#### WHAT IS BEING ASKED
Copy the material below line for line, with no changes.

#### ENTRIES PROVIDED
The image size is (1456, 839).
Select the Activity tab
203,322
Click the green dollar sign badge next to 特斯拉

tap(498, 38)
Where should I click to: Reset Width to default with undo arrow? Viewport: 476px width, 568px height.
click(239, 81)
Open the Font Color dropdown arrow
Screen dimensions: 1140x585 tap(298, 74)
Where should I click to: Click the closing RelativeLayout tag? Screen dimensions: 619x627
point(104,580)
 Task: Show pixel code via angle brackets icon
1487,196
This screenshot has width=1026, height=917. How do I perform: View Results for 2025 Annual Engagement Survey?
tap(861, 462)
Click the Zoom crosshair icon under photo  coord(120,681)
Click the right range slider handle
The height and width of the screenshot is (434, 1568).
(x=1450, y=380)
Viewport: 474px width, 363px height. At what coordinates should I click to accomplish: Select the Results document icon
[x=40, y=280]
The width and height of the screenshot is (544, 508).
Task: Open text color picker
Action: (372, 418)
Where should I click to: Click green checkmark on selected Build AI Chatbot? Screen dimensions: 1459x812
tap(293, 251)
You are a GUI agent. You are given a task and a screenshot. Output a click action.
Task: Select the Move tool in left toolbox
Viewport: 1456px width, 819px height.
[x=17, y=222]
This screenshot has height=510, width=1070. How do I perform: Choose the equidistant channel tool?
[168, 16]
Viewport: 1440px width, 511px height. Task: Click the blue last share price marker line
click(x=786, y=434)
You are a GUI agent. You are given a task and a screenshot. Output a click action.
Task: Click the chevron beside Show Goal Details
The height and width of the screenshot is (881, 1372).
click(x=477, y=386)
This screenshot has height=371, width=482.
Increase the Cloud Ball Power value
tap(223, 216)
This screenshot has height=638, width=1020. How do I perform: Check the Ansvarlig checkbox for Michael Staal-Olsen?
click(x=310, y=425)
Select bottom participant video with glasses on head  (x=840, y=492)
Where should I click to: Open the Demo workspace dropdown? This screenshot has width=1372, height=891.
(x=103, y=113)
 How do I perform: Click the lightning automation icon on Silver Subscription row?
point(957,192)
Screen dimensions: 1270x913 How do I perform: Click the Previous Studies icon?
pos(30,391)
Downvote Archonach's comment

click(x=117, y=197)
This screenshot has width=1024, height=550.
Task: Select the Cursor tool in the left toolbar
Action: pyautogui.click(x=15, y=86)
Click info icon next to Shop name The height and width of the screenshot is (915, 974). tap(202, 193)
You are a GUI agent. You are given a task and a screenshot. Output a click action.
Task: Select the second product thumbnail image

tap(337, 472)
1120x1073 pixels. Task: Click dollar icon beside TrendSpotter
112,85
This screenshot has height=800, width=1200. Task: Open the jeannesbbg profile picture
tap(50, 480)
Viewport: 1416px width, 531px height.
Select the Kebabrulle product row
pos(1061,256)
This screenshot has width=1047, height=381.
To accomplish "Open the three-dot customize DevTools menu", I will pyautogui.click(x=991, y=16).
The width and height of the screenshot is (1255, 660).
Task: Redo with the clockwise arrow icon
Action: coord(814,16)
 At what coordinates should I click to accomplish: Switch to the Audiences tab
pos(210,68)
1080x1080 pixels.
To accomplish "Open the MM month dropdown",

#### WRITTEN SOLUTION
The image size is (1456, 839).
Select the Activity tab
203,322
Click the green dollar sign badge next to 特斯拉

tap(498, 38)
Where should I click to: Reset Width to default with undo arrow? Viewport: 476px width, 568px height.
click(239, 81)
Open the Font Color dropdown arrow
Screen dimensions: 1140x585 tap(298, 74)
Where should I click to: Click the closing RelativeLayout tag? Screen dimensions: 619x627
point(104,580)
 Task: Show pixel code via angle brackets icon
1487,196
This screenshot has width=1026, height=917. How do I perform: View Results for 2025 Annual Engagement Survey?
tap(861, 462)
Click the Zoom crosshair icon under photo  coord(120,681)
Click the right range slider handle
The height and width of the screenshot is (434, 1568).
(x=1450, y=380)
Viewport: 474px width, 363px height. At what coordinates should I click to accomplish: Select the Results document icon
[x=40, y=280]
The width and height of the screenshot is (544, 508).
Task: Open text color picker
Action: (372, 418)
Where should I click to: Click green checkmark on selected Build AI Chatbot? Screen dimensions: 1459x812
tap(293, 251)
You are a GUI agent. You are given a task and a screenshot. Output a click action.
Task: Select the Move tool in left toolbox
Viewport: 1456px width, 819px height.
[x=17, y=222]
This screenshot has height=510, width=1070. How do I perform: Choose the equidistant channel tool?
[168, 16]
Viewport: 1440px width, 511px height. Task: Click the blue last share price marker line
click(x=786, y=434)
You are a GUI agent. You are given a task and a screenshot. Output a click action.
Task: Click the chevron beside Show Goal Details
The height and width of the screenshot is (881, 1372).
click(x=477, y=386)
This screenshot has height=371, width=482.
Increase the Cloud Ball Power value
tap(223, 216)
This screenshot has height=638, width=1020. How do I perform: Check the Ansvarlig checkbox for Michael Staal-Olsen?
click(x=310, y=425)
Select bottom participant video with glasses on head  (x=840, y=492)
Where should I click to: Open the Demo workspace dropdown? This screenshot has width=1372, height=891.
(x=103, y=113)
 How do I perform: Click the lightning automation icon on Silver Subscription row?
point(957,192)
Screen dimensions: 1270x913 How do I perform: Click the Previous Studies icon?
pos(30,391)
Downvote Archonach's comment

click(x=117, y=197)
This screenshot has width=1024, height=550.
Task: Select the Cursor tool in the left toolbar
Action: pyautogui.click(x=15, y=86)
Click info icon next to Shop name The height and width of the screenshot is (915, 974). tap(202, 193)
You are a GUI agent. You are given a task and a screenshot. Output a click action.
Task: Select the second product thumbnail image

tap(337, 472)
1120x1073 pixels. Task: Click dollar icon beside TrendSpotter
112,85
This screenshot has height=800, width=1200. Task: Open the jeannesbbg profile picture
tap(50, 480)
Viewport: 1416px width, 531px height.
Select the Kebabrulle product row
pos(1061,256)
This screenshot has width=1047, height=381.
To accomplish "Open the three-dot customize DevTools menu", I will pyautogui.click(x=991, y=16).
The width and height of the screenshot is (1255, 660).
Task: Redo with the clockwise arrow icon
Action: coord(814,16)
 At what coordinates should I click to accomplish: Switch to the Audiences tab
pos(210,68)
1080x1080 pixels.
To accomplish "Open the MM month dropdown",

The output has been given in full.